Les communes, un maillon essentiel de la transformation

Dans les huit communes concernées, cette dynamique communautaire revêt également une dimension importante pour le développement local. En effet, la protection de l’enfant, l’éducation, l’égalité filles-garçons et l’inclusion sociale sont étroitement liées au développement durable des territoires.

Une commune qui protège ses enfants investit aussi dans son avenir. La prévention des violences, la lutte contre les mariages précoces et la promotion de l’égalité contribuent à créer des conditions plus favorables à la scolarisation, à l’autonomisation et à la participation des jeunes à la vie de leur communauté.

Les Assemblées Générales Villageoises constituent ainsi des espaces de proximité où les préoccupations sociales peuvent être discutées directement avec les populations. Elles permettent de rapprocher les actions de protection des réalités vécues dans les villages et de favoriser l’implication des acteurs locaux.

Une dynamique appelée à se poursuivre

La mobilisation observée dans les communes d’Avrankou, Péhunco, Adja-Ouèrè, Adjohoun, Dangbo, Sèmè-Podji, Pobè et Kouandé prouve que la transformation sociale ne peut être durable que si elle est portée par les communautés elles-mêmes.

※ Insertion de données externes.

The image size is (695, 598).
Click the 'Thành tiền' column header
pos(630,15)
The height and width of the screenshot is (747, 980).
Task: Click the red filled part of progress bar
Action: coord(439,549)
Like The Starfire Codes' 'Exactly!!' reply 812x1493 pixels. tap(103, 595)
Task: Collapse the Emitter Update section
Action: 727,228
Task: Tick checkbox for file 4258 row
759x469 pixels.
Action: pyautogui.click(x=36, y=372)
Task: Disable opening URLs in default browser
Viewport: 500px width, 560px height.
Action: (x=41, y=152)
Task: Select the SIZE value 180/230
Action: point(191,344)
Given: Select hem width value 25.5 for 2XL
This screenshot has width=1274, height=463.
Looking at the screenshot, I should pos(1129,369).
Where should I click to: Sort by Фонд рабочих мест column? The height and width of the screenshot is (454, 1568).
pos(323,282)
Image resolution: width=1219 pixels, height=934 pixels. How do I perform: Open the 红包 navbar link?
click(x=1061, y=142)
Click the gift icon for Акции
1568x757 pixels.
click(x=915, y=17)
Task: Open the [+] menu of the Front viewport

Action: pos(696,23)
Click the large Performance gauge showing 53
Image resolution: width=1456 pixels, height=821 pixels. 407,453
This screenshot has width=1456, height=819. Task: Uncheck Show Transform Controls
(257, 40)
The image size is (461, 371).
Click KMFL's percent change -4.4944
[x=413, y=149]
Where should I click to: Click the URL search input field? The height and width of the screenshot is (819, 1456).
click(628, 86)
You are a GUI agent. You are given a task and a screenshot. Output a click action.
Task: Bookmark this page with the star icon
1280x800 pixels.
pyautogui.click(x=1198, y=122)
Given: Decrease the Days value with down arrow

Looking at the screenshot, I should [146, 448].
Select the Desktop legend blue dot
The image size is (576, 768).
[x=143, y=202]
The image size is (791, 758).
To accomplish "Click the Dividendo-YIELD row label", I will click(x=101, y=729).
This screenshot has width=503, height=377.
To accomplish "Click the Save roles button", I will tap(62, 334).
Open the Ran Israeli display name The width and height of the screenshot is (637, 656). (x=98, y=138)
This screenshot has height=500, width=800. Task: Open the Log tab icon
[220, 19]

En réunissant autour de la même table parents, jeunes, leaders religieux, chefs de village et autres acteurs communautaires, le projet « Champions du Changement » contribue à faire émerger une nouvelle culture de dialogue et de responsabilité autour des droits et du bien-être des enfants.

Dans ces territoires, les communautés sont ainsi invitées à devenir de véritables championnes et champions de la protection de l’enfant et de l’égalité filles-garçons.

Car derrière chaque engagement pris dans un village, il y a une fille ou un garçon dont l’avenir peut changer. Et derrière chaque communauté qui se mobilise, c’est tout un territoire qui avance.